Attorney General Jeff Landry defends his all-out legal crusade to block Gov. John Bel Edwards' executive order requiring that state contractors not discriminate against lesbian, gay, bisexual and transgender employees by noting that the Legislature has not deemed these individuals a protected class.

That's a weak argument, for governments have the right to set conditions for contractors beyond what they impose on businesses at large, and do so all the time. Plus, the Legislature has not prohibited such a requirement. 

Still, if any Louisiana lawmakers were inclined to try to affirmatively enshrine the right not to face on-the-job discrimination, they probably wouldn't face as much blowback as they fear. By a surprisingly wide margin, newly released numbers from the 2017 Louisiana survey conducted by the Reilly Center for Media & Public Affairs at LSU's Manship School of Mass Communication put the public on the side of mandating protection.

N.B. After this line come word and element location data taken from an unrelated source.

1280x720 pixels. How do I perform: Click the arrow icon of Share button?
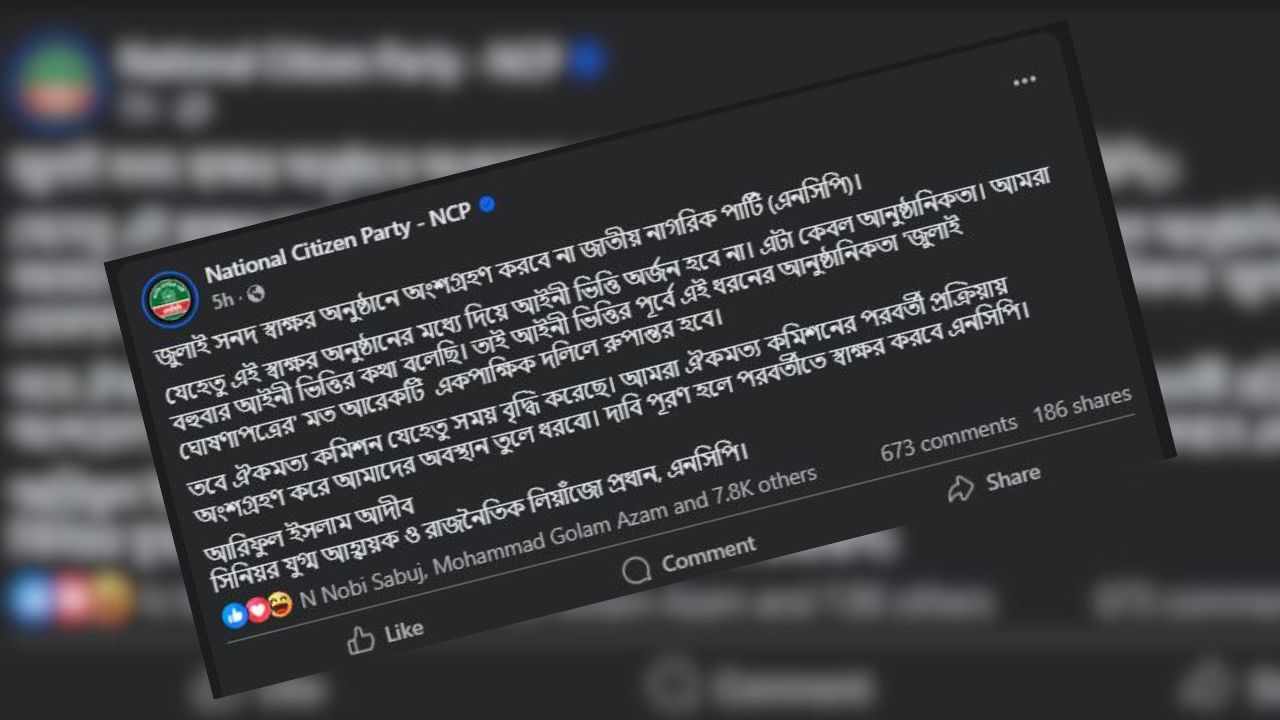click(961, 488)
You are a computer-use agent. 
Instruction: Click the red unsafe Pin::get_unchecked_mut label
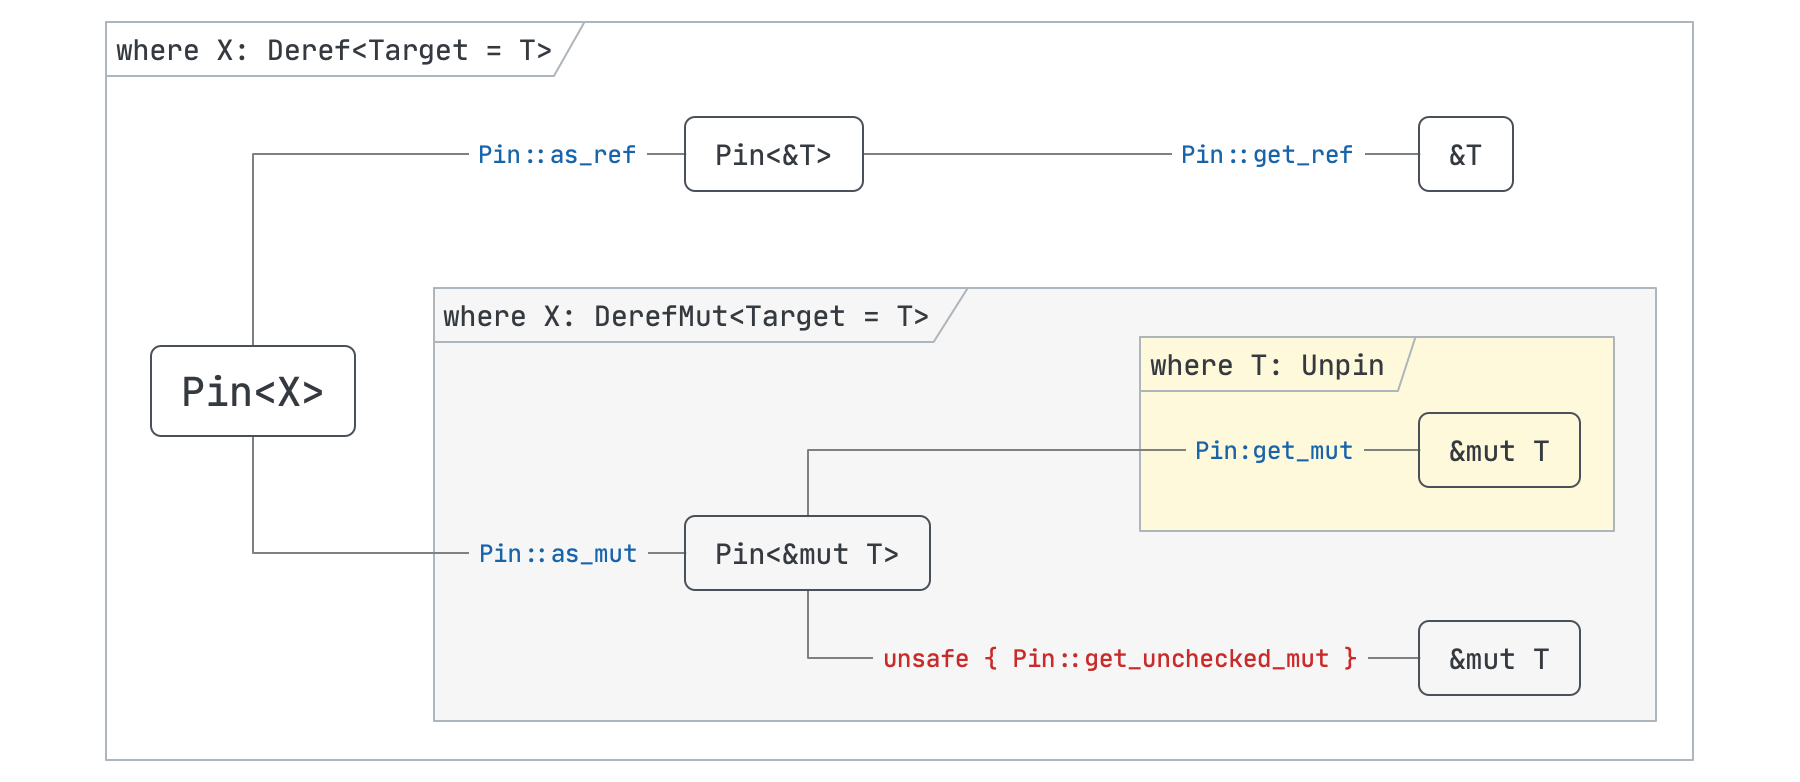click(x=1120, y=659)
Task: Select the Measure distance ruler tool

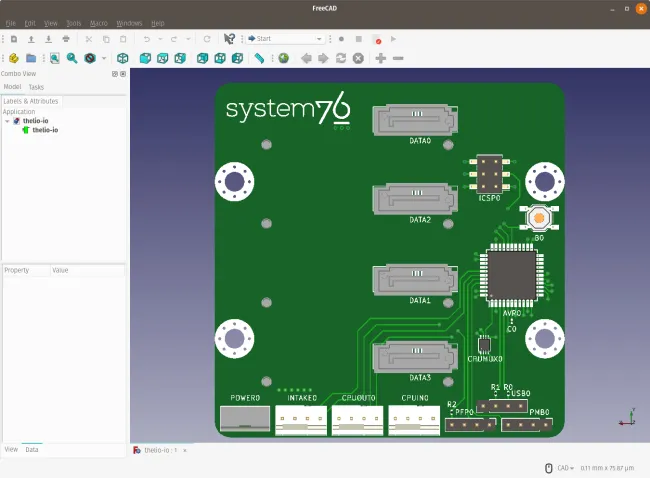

More than three-fourths of the 1,012 Louisiana adults interviewed said they support a state law to protect gay, lesbian, and bisexual individuals from discrimination in their jobs on the basis of their sexual orientation. And nearly as many, 70 percent, said they support such protection for transgender people.

Govs. Kathleen Blanco and Edwin Edwards enacted similar orders, but John Bel Edwards' order is the first to also cover transgender people.

And while Landry's clearly playing to his socially conservative base, the poll shows that where this issue is concerned, the governor's the one who has his finger on the state's pulse.